El deseo de cambio: ¿evolución o huida?

Nuestros deseos de cambio a veces se instalan en nuestra vida profesional, amorosa o incluso en la cotidianidad. Un atasco infernal para llegar a la oficina o las obras en la casa del vecino un sábado por la mañana bastan para hacernos buscar en la web las ofertas de empleo o de alquiler. Pero la voluntad de cambio, ¿representa una evolución o una huida?

Signos precursores

Cuando traspasamos los límites de la tolerancia, los síntomas del malestar comienzan a multiplicarse. Primero aparecen algunos signos aislados: dolor de espalda, de estómago, migrañas, etc. Luego surgen las modificaciones en el comportamiento: fatiga, falta de entusiasmo… ¡Es el momento de actuar!

Un deseo de evolución

Hoy, el cambio está a la orden del día, tanto más cuanto que la sociedad parece haber alcanzado un único criterio en muchos ámbitos. Cambiar por cambiar no sirve de nada. Hacerse vegetariano o mudarse de ciudad son modificaciones que sólo tienen sentido si responden a una necesidad interior.
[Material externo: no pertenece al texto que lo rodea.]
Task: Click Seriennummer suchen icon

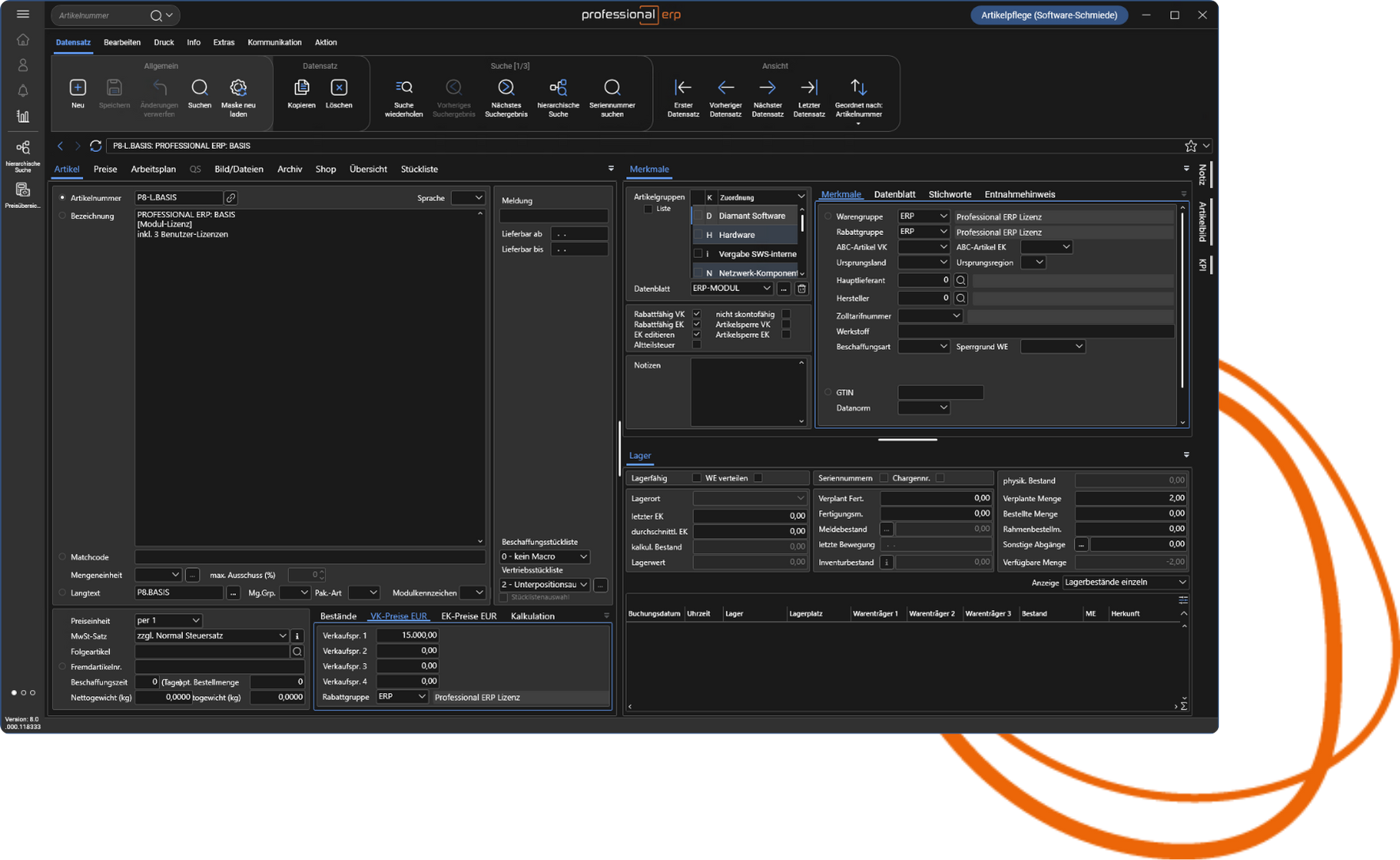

“Podemos desear un cambio porque nos hemos topado con ciertos límites que creemos poder hacer retroceder o porque buscamos más experiencias positivas”, explica Vanessa Mielczareck, coach y formadora en recursos humanos. Se trata pues de un cuestionamiento que indica que se ha llegado al final de un ciclo y que no hay más perspectivas. El cambio llega entonces como una llamada a la transformación de uno mismo.

¡Ánimo, huyamos!

Puede suceder también que nuestros deseos de cambio giren en torno a la idea de que “la hierba siempre es más verde al otro lado de la valla”. “Esto es detectable cuando nos sorprendemos queriendo cambiar al otro o al contexto en lugar de a nosotros mismos. Es, de alguna manera, negar la responsabilidad que podemos tener en las situaciones frustrantes en las que nos encontramos”, explica la experta. De modo que culpamos a un tercero, fuente de nuestros problemas. El deseo de cambio se articula alrededor de una huida como reacción a una situación que se percibe como insoportable pero que ha sido elegida. Sin embargo, se corre el riesgo el repetir el mismo guión, ya sea en otro marco de trabajo o de vida, y toparse con las mismas dificultades.

Para identificar las razones que nos empujan al cambio, Mielczareck aconseja “reparar en si se tiene tendencia a criticar o a juzgar todos los aspectos negativos y recordar que el cambio es una puerta que se abre en el interior antes de hacerlo en el exterior”.

Cambiar: las cuatro etapas claves

  • Desarrollar una visión positiva

Los cambios resultan más sencillos cuando se abordan con actitud positiva. Concéntrate en tu necesidad de tener más espacio, más reconocimiento o más vitalidad, en lugar de enfocarte en lo que te falta. Así aumentarás las probabilidades de llevar tu proyecto a buen puerto.

  • Ser creativo

Rechazar en bloque una situación o un trabajo no es necesariamente los más constructivo. Antes es preferible hacerse algunas preguntas, por ejemplo, “¿qué aprendizaje voy a extraer de esta situación?” o “¿qué me enseña esto de mí misma?”. Intenta resaltar las cualidades y los recursos que seguramente has desarrollado en el contexto que ahora deseas abandonar.

  • Superar el miedo a lo desconocido

Muchas personas niegan su deseo de cambio por miedo a lo desconocido. Para superar este obstáculo es preferible preguntarse qué es lo más importante para uno. Pongamos por caso el cambio de casa. ¿Pesa más la eventual mejora en tu relación de pareja al mudarte a un apartamento más grande o el agotamiento que la mudanza va a provocar?

  • Confrontarse al principio de realidad

Para aumentar las posibilidades de éxito de tu proyecto, éste debe ser realizable, es decir, respectar tus valores y responder al principio de factibilidad. Si, por ejemplo, quieres cambiar de sector de actividad, determina qué formación debes adquirir para ello; antes de mudarte, infórmate de las ventajas pero también de los inconvenientes de hacerlo. El camino hacia el cambio requiere de actos pequeños pero concretos para comenzar.